- **DOCUMENT EXCERPT**
───
Mr. PATTISON. How are we going to define this "of a religious nature”! Assuming it is a good provision in the bill, how are we going to define it?

Dr. ZIMMERMAN. My reply, Congressman, would be that if the program itself is for a religious purpose and it is in the context of a religious presentation that it is used, then the numbers used there would be construed to be used for a religious presentation. And I think

Mr. PATTISON. It seems to me, if you start every morning off with a prayer, you will then be exempt for the rest of the day.

Dr. ZIMMERMAN. Well, Mr. Pattison-
Mr. PATTISON. I mean, I don't want to be facetious. I am serious.

Dr. ZIMMERMAN. No, I understand. I want to be very honest, too. I would not construe that as what you are talking about at all. We are not talking about a broadcast station coming on with a devotional of some nature, which many of them do.


Dr. ZIMMERMAN. We are talking about a presentation of a specific religious broadcast within the context of a program or service that has been produced by a religious broadcaster. And I cannot think of exceptions that would be made in the average religious broadcast that I know anything about, Congressman, that would bring in secular music.

Mr. PATTISON. Well, I take it—and I don't want to beat this to death-but I take it that would also include lots of organizations which people may or may not approve of, for instance, Dr. Moon's organization or "Children of God" or a variety of other organizations like "Universal Life Church," like lots of organizations that call themselves religious, like "Ethical Society," but which may not be religious in the normal Christian or Jewish or even any of the major religious traditions to actually be religious. So that if a broadcaster decided that he was going to call his program religious, that doesn't necessarily refer to a Christian God or Jewish God as we know it, perhaps, in our culture. Wouldn't you agree with that?

Mr. MIDLEN. If I might respond to that? The criteria is not whether the organization is religious or not religious. The criteria is whether it is a governmental body or a nonprofit organization, which then in turn meets the rather strict criteria which is set out in section 112(c), namely, one recording for nonprofit purposes for broadcasting. And it is spelled out there with considerable specificity, so that it is quite

And in response to your earlier question, I think that the amount that you were referring to is the 3 cents in section 115(c) (2) of this bill, and it is the position of the staff of the Senate Subcommittee on Patents and Copyrights that it does not cover such nonprofit aspects as are contemplated in section 112(c).
───
- **DATA EXCERPT**

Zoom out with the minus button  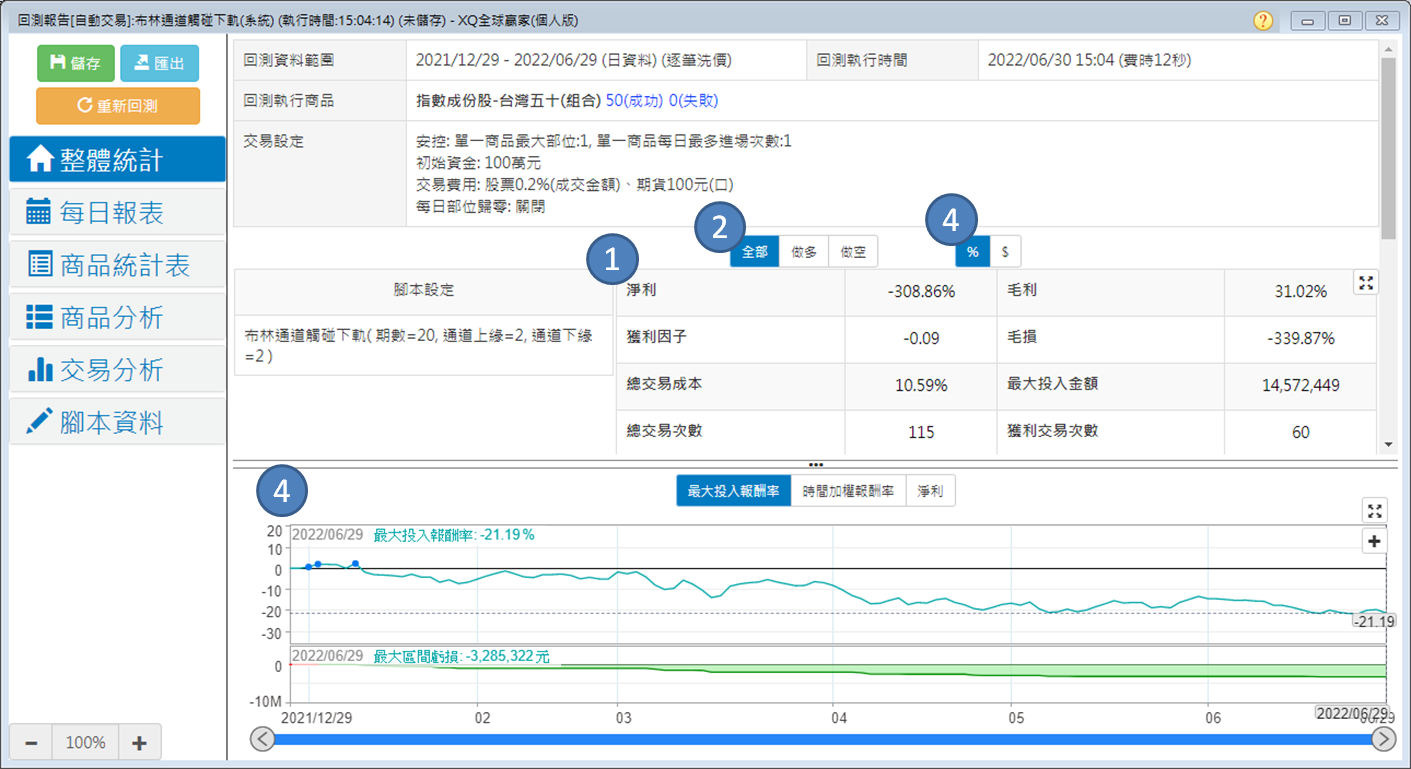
───
Do these statements agree with the hearing transcript? Answer yes or no for each, quoting the words of the transcript that decide it.
(a) Dr. Zimmerman says a station that comes on with a devotional is not what he is talking about.
(b) Mr. Midlen says the criterion is whether the organization is religious.
(c) The 3-cent amount is found in section 112(c) of the bill.

(a) Yes: "We are not talking about a broadcast station coming on with a devotional of some nature, which many of them do."
(b) No: "The criteria is not whether the organization is religious or not religious."
(c) No: "the 3 cents in section 115(c) (2) of this bill"